As part of the overall propensity for power to pull the strings, the cultural presentation of science becomes one in which much scientific knowledge is somewhat esoteric, privatized and commodified, at the same time as anything resembling self-discovery or personal awakening is generally portrayed as rather laughable and fanciful. No obvious social power or commercial gain is to be had from promoting the idea that life itself is the real university, and that the individual might therefore choose to stand his own ground in the face of those who would otherwise exploit, belittle or trick his mind. Such an idea is a positive threat to institutional power, whereas the simple cultural absence of such alternative perspectives tempts the mind to unthinkingly assimilate various conventional and well-respected lies.
Surely it is naïve to think differently – to imagine in light of the dramatic extent to which abstract knowledge has allowed humans to exploit their environment that there has not also been a huge temptation and tendency to exploit one another via the same cognitive skills. We may be social animals, but herds generally display forms of internal competition in which gaining advantage over other herd members serves to keep the group organized around strength. However, the cultural distortion of such power games is only to be expected for a species that has extended such competition into the domain of exploitative mind games. The intent to exploit others naturally includes the intent to disguise itself as anything other than what it is, and ideally as something actually beneficial to the party being exploited – given no one would knowingly volunteer for their own exploitation.
Using others for one’s own purposes – via anything from political support to marrying into money – is in fact generally regarded as highly respectable, provided it is done within accepted social norms. And the many institutions and hierarchical structures that embody such normalization are of course often seen as the very fabric of society. Moreover, this ought to be understood within the general view that socially presenting oneself in the best light – even to the point of being highly disingenuous – can not only appear advantageous but is also championed as a key social skill within today’s culture.
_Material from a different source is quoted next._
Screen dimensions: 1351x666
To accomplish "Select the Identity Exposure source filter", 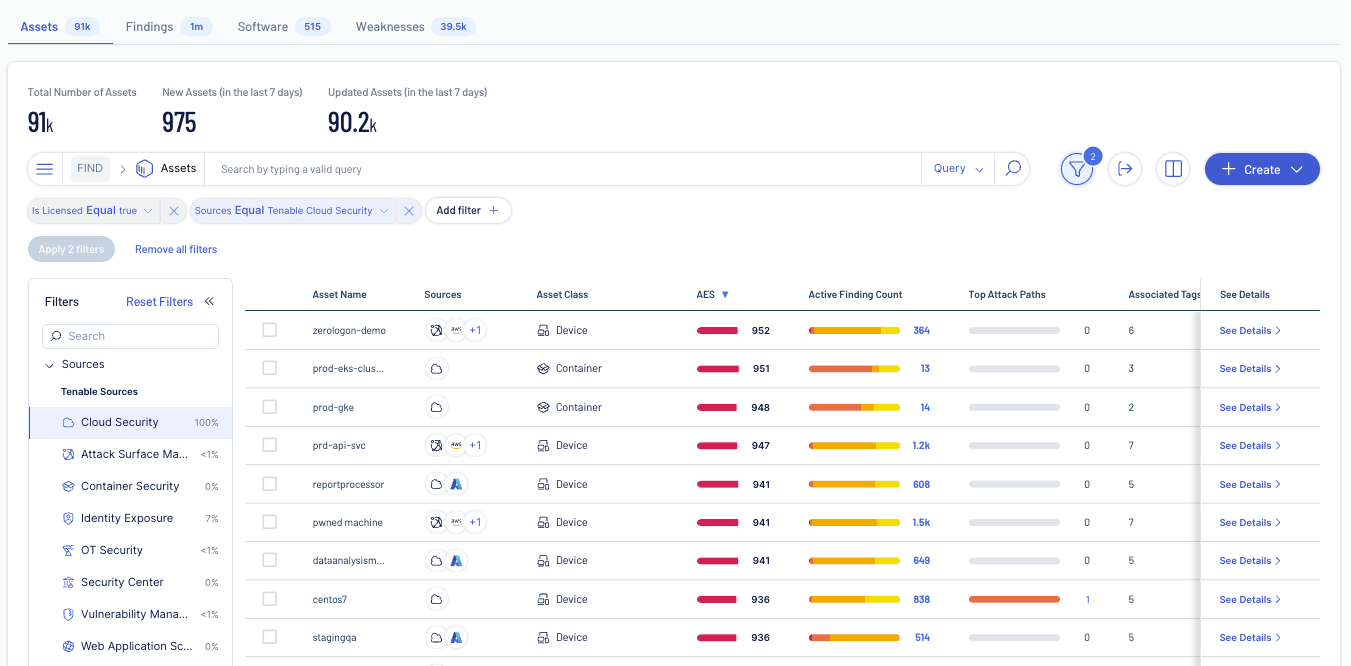I will point(127,518).

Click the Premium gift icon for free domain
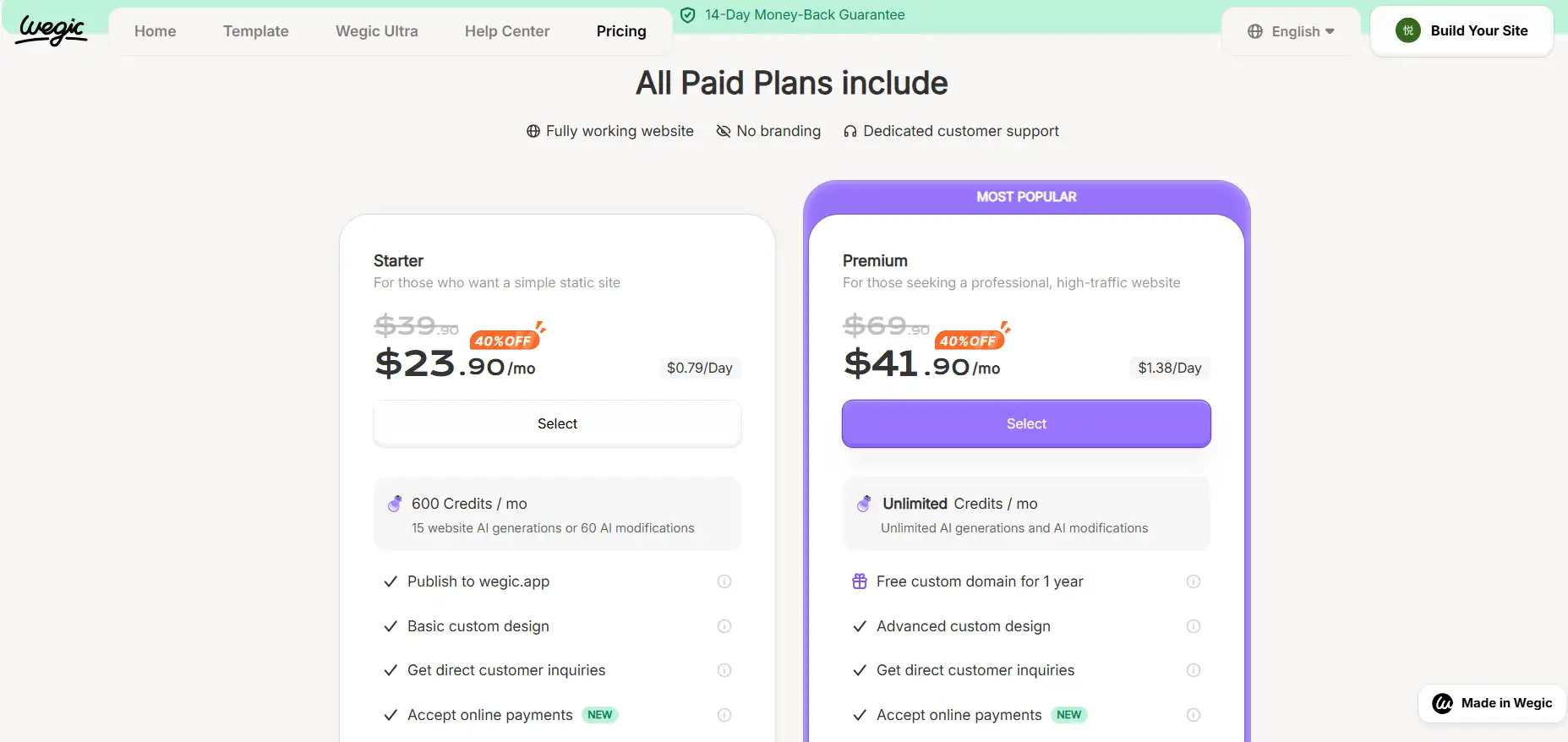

Successfully branding the self is now a boom industry within so-called developed societies, and the incitements to hypocrisy and deception are as obvious as their realizations are extensive to anyone daring a frank appraisal of modern civilization. But in order to fully see this in terms of how it can marshal large numbers into conformity and obedience, the individual may need to overcome the learned and self-flattering naïvety that often conceals all this behind conservative ideologies and superficially respectable conventions.
More generally, the natural target for all non-violent subliminal exploitation of the individual is the conscious mind – the seat of abstract thought itself. Once the mind is colonized, there are few impediments to fuller forms of exploitation – as demonstrated by the huge numbers brought to heel through nationalist, religious and political dogmas, plus countless other tales of reality, including the overall ethos of science and objectivity.